Denoising results of the “Tiger” image. a Original image in BSDS300. b Noisy image with zero mean and variance σ2 = 25. c EPLL. d SMM-EPLL. e EPLL-ARP. f Our method

Table 3 Performance of our method on test images with different noise level (dB)

5 Conclusions

Image prior plays an important role in image restoration task. The GMM is a powerful tool for learning image prior and has drawn much attention in image processing. In this paper, we present a new regularization parameter estimation method using Lagrange multiplier technique, which employs local entropy to adaptively determine the regularization parameter. Each component of GMM corresponds to one regularization parameter. In other words, the regularization parameters are adaptive to the clusters. Each cluster is assigned to a regularization parameter, which means that our method can adjust the smoothing extent according to the image content in image denoising.

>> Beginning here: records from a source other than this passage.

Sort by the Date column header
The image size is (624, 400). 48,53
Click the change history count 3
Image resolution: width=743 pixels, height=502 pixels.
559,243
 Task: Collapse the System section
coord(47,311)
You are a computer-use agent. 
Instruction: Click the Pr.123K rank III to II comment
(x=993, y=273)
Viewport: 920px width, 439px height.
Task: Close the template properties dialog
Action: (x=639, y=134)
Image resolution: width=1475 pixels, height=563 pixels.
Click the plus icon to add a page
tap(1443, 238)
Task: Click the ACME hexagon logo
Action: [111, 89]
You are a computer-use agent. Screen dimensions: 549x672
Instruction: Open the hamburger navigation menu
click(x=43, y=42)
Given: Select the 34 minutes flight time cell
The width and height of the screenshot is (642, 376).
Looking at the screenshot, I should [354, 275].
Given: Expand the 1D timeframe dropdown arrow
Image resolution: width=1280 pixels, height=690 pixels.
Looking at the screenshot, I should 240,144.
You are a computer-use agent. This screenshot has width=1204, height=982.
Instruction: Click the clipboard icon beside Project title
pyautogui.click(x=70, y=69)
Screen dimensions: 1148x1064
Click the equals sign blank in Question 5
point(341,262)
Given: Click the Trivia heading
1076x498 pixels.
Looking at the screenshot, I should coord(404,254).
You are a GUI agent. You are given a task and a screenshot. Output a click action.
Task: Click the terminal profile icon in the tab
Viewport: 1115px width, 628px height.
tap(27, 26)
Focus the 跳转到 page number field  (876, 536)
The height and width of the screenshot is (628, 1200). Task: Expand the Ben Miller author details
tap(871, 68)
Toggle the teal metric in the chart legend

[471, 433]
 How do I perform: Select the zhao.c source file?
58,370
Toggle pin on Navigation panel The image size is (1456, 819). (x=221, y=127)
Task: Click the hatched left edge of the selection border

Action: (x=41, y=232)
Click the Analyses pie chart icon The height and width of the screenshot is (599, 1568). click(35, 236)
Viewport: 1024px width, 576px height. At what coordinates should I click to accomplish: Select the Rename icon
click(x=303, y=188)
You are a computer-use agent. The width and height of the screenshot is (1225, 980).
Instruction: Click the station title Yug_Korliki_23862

The herein proposed method is compared to three current popular mixture model based image denoising methods such as the original EPLL [36], SMM-EPLL [33] and EPLL-ARP [31], on different kinds of images including piecewise smooth image, human face image and texture image. Experiment results show that our method performances well both in visual effect and quantitative evaluation. SMM-EPLL method and our method yield good result for piecewise smooth image. However, the time consumption of SMM-EPLL is the highest because of its sophisticated multi-scale technique. On human face image and texture images, our method can preserve small-scale texture comparatively well compared to the other EPLL method using adaptive regularization parameters, that is the EPLL-ARP. The usage of gradient information to estimate regularization parameter influences the robustness of EPLL-ARP method. By contrast, our method is cost-effective.